PMML Cookbook     About     Feed

Applying predictive models to database data: the REST web service approach

Written by Villu Ruusmann on 30 Jan 2015

When it comes to applying predictive models to database data, then it is possible to outline three major approaches:

  1. Direct SQL execution. This is attained by translating the model from its "native" representation to SQL representation. For example, there are tools like pmml2sql and KNIME (version 2.11.1 and newer) that claim to have the ability to translate most common model types from PMML to SQL. Naturally, the quality of translation work varies considerably between different SQL dialects.

  2. Intermediated SQL execution. The model stays in its "native" representation. The evaluation is handled by a dedicated model evaluation engine that is tightly integrated into the database backend. For example, PostgreSQL database supports the execution of arbitrary R and Python application code via PL/R and PL/Py procedural languages, respectively. This approach is technically quite demanding, because it crosses SQL and application programming domains. The life of SQL end users can be made somewhat easier by (automatically-) generating an appropriate SQL wrapper function for every model.

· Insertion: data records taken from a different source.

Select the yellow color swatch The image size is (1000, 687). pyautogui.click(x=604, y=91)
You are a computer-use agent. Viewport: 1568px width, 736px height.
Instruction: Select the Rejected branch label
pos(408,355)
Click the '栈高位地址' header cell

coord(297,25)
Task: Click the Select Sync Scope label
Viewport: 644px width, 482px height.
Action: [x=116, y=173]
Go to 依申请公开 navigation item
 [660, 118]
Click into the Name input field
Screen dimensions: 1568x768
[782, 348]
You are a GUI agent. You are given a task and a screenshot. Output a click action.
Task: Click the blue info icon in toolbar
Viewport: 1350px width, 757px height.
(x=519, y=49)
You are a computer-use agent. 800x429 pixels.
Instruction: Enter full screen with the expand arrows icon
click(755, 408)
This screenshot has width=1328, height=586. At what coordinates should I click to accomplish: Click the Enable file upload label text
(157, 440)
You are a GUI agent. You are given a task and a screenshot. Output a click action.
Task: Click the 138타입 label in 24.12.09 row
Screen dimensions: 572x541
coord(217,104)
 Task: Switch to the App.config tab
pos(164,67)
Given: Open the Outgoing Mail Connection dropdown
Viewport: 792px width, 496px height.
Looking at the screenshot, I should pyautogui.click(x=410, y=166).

  3. External execution. The model is deployed to a dedicated model evaluation engine that is separate from the database backend. Such model evaluation engine could be "shared" between several applications and services, which leads to the concept of "organization's predictive analytics hub".

The choice between these three approaches depends on various technical and organizational considerations. Fundamentally, direct and intermediated SQL execution approaches are about moving the model to where data are located, whereas the external execution approach is about moving data to where the model is located. SQL execution approaches can operate in real-time on any amount of data. The external execution approach is penalized by the REST web service overhead and network round-trip times. This penalty scales sublinearly. Therefore, it becomes less of an issue if the evaluation operations are less frequent (real-time vs. batch queries) and deal with larger amounts of data (single data row vs. collection of data rows). The main advantage of the external execution approach is that is easily applicable to any database backend.

Overview

This blog post is about employing the Openscoring REST web service from within PostgreSQL database.

The exercise starts with installing and running the Openscoring web service at localhost:8080 and deploying the example model DecisionTreeIris.pmml as described in the README file of the project.

Every deployed model should be verified by accessing its summary REST API endpoint. For example, the summary of the newly deployed DecisionTreeIris model can be downloaded as a JSON object by performing an HTTP GET request on http://localhost:8080/openscoring/model/DecisionTreeIris.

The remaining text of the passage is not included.